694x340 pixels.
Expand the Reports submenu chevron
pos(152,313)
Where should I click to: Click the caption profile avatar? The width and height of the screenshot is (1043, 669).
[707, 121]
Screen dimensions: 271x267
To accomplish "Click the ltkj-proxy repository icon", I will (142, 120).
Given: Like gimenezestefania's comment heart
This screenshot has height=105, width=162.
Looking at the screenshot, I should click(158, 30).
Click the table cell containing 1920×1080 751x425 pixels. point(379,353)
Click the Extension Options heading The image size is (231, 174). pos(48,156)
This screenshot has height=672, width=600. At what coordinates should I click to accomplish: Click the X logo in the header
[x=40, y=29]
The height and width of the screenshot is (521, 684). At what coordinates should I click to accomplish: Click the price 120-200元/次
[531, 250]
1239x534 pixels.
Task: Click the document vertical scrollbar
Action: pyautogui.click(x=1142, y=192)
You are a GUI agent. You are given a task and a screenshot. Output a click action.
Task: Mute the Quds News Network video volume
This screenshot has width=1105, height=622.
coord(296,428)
---
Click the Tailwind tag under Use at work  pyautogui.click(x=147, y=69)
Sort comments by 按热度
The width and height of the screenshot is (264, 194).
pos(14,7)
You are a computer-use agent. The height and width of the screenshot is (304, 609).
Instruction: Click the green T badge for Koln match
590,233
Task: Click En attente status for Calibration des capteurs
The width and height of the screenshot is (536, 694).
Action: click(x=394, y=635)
==
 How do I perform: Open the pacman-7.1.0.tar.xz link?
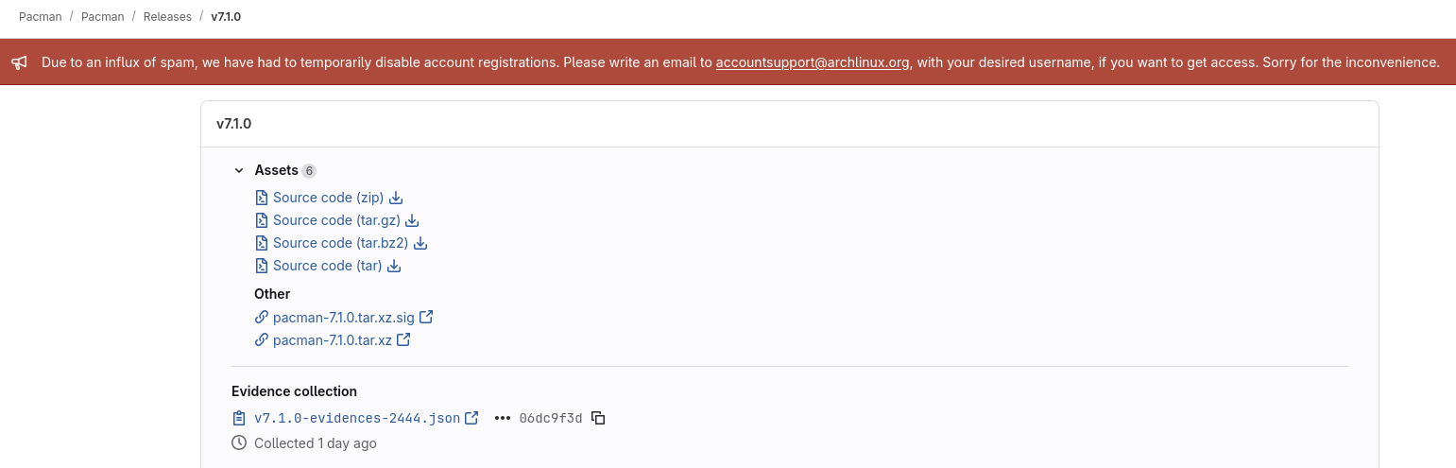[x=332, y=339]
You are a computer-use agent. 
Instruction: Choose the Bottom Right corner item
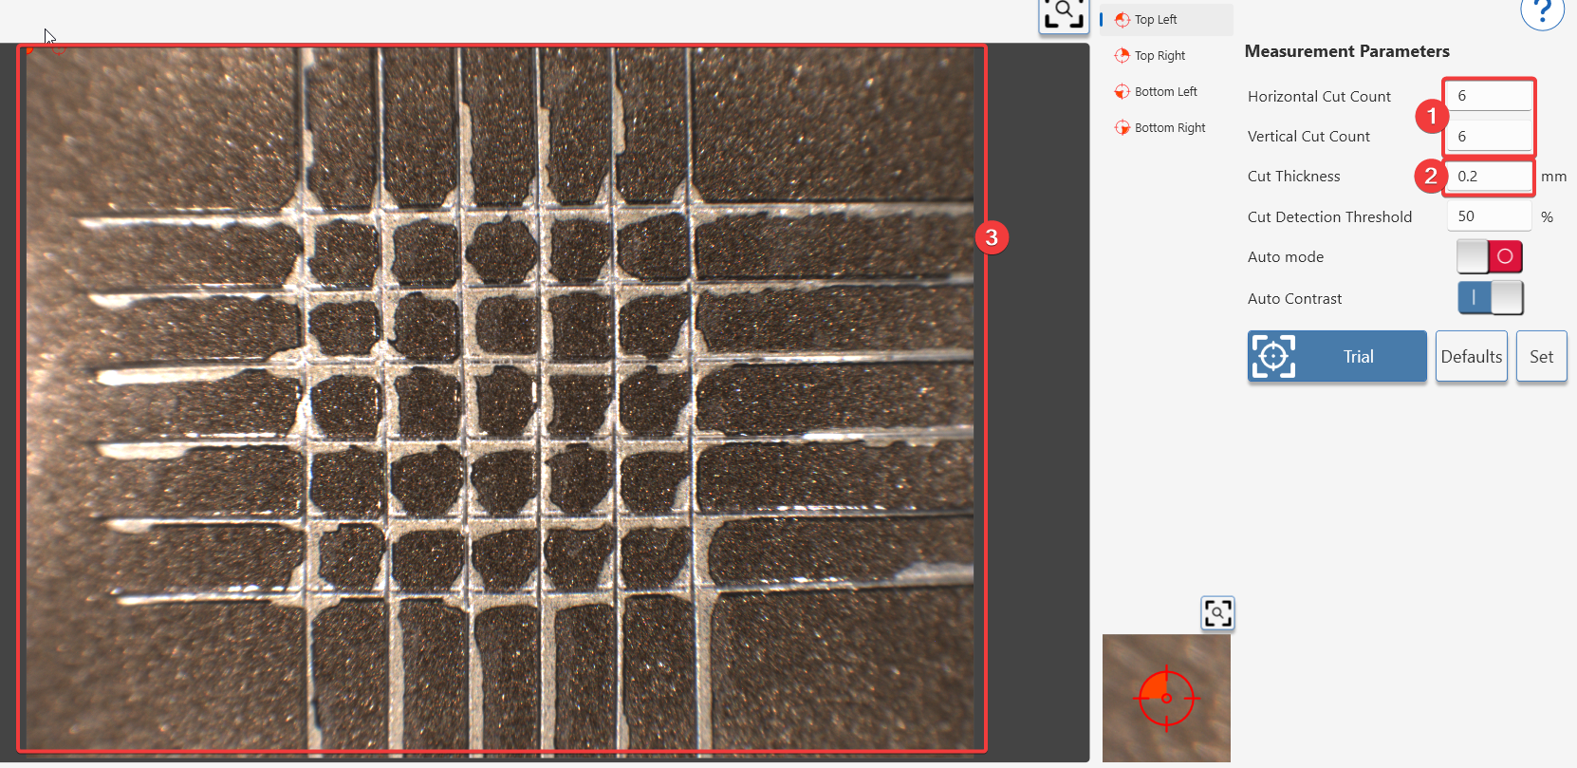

Requirement » Search the listing for the word "computer" and return each line that holds it.

Exercise response »
You are a computer-use agent. The height and width of the screenshot is (304, 609).
You are a computer-use agent. 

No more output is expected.